One of those “little things” had a rather big impact: when Brenda went to receive a skin treatment involving ultraviolet light, the staff at the clinic assumed her body would be able to tolerate a stronger form of the treatment based on her skin tone. “Because I'm so dark, they figured I could take a lot of light… (so) instead of starting me slowly as if I were a lighter-skinned person, they went, ‘instead of starting at level one, we'll go to level three because we think you can take it.’ But level three was way too much for me at that point, and I completely burned.”
Kong’s story was one of many shared at AbbVie’s Science of Skin: United Beyond the Surface event, which brought together integral members of the dermatology community – including expert dermatologists, patients, caregivers and advocates – to discuss the current state of diversity in dermatology and identify ways to affect change.

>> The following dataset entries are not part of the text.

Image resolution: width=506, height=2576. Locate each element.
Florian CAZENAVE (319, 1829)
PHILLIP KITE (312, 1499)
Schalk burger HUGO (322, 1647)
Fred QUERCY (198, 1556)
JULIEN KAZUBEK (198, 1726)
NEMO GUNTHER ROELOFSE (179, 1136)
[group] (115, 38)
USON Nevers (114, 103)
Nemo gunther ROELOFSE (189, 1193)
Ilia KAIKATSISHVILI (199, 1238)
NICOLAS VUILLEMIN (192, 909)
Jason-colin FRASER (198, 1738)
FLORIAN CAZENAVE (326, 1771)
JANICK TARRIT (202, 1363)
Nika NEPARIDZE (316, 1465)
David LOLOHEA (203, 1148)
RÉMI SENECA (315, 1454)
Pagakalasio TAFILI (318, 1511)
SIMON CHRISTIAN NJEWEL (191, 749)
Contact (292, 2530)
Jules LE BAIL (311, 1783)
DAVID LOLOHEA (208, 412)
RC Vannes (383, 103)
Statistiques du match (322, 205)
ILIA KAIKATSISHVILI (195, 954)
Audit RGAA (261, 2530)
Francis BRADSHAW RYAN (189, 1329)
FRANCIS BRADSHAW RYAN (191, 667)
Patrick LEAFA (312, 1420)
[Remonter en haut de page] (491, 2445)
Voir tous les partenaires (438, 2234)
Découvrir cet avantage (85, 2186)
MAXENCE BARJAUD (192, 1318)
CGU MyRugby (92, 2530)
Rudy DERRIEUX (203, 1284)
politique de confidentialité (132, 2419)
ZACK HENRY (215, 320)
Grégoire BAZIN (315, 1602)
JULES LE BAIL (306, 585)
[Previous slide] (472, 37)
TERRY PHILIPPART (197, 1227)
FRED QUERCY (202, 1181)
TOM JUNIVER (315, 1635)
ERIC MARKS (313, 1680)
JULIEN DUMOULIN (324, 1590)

“Despite the efforts across the dermatology community today, there continue to be opportunities to close the gaps in racial disparities in our industry, and the time to do so is now,” said Chudy Nduaka, therapeutic area head of medical affairs for U.S. dermatology at AbbVie, during his opening remarks for the event. “And as leaders in dermatology, we know we must lead by example to ensure that we are doing everything possible that we can to better serve all patients, including patients of color.”